▶ [Written task]
Pull out every line in the items below that contains the word "pixels", copying each one in full.
· · ·
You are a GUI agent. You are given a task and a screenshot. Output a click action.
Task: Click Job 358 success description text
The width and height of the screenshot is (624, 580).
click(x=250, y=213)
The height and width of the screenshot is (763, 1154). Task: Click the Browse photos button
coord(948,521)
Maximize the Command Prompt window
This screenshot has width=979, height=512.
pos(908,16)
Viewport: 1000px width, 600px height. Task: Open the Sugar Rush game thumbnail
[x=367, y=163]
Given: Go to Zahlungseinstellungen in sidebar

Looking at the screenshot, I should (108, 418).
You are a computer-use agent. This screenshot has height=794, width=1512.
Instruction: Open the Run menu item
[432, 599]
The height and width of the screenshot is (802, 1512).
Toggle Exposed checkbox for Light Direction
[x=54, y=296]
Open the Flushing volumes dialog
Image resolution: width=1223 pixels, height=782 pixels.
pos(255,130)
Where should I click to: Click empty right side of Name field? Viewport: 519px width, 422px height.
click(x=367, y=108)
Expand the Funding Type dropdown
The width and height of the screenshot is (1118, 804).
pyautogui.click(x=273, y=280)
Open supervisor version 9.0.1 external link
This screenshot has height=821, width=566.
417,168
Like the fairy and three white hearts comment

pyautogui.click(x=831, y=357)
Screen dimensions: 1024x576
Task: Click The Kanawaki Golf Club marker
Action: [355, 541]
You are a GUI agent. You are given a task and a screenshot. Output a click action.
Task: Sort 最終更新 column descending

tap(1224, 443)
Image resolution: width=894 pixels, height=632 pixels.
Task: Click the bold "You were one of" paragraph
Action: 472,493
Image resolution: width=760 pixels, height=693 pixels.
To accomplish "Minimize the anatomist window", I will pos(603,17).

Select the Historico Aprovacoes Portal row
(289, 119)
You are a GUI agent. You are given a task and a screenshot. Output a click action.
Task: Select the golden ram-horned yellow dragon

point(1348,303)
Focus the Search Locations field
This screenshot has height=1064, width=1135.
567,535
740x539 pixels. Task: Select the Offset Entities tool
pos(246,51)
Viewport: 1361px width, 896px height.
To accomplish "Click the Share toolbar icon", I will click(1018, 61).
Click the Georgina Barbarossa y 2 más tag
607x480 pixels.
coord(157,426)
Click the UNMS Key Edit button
· · ·
▶ [Final result]
Image resolution: width=1223 pixels, height=782 pixels.
Image resolution: width=894 pixels, height=632 pixels.
Image resolution: width=760 pixels, height=693 pixels.
740x539 pixels. Task: Select the Offset Entities tool
607x480 pixels.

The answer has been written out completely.